The scribe's work on the Jason Bourne franchise for Universal delayed getting the "Clayton" script into Castle Rock by two years, at which time the company was no longer a studio but an on-the-lot producer. Gilroy ultimately got it back in "the most benevolent turnaround" and then "wandered around" with it for a while, desperately trying to get George Clooney to consider the lead role.
But even with help from allies such as Steven Soderbergh and Sydney Pollack, he couldn't get the thesp to bite. "He came back right away and passed," Gilroy remembers.
It wasn't until Gilroy switched agencies, to CAA, that he found a backer in Samuels, who fully financed the $21 million production. He also landed a meeting with Clooney. After a tete-a-tete that went on for hours -- a lot of which was spent talking about their mutual passion for 1970s paranoid thrillers -- Clooney was hooked.

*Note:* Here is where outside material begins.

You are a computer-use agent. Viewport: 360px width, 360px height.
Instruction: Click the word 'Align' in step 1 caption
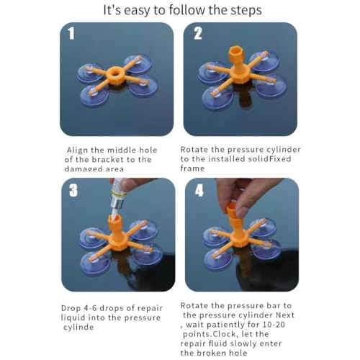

"After that life got pretty simple," Gilroy says.
Clooney's involvement triggered a Warner Bros. domestic pickup as well as an avalanche of presales to foreign territories, brokered by Patrick Wachsberger's Summit.
Gilroy and his producers -- which included Jennifer Fox (who was at Section Eight at the time), Kerry Orent, Soderbergh and Pollack -- prepped for a Gotham production with no less than 70 location shots in and around the city.
"We knew we could (shoot) in New York and had just enough money to make the movie and not get into trouble," Gilroy says.
With six years worth of marinating time, Gilroy says, "Clayton" took on a different shape and feel: "The temptation in the beginning would have been to show off, but by the time I was making this film, the urge was to do anything but show off. I had pretty much landed on the temperature of the film and had no sentimentality about it. The mantra by that point was: Beautiful but not pretty at all. Electric but very still. Those contradictions were the sort of DNA that I wanted to follow."
Gilroy also enjoyed quite a bit of creative control. "No one was going to pay attention to what we were doing," he says about his time on set. "We had virtually no supervision whatsoever. And between George, Sydney and Soderbergh, they allowed me to have final cut."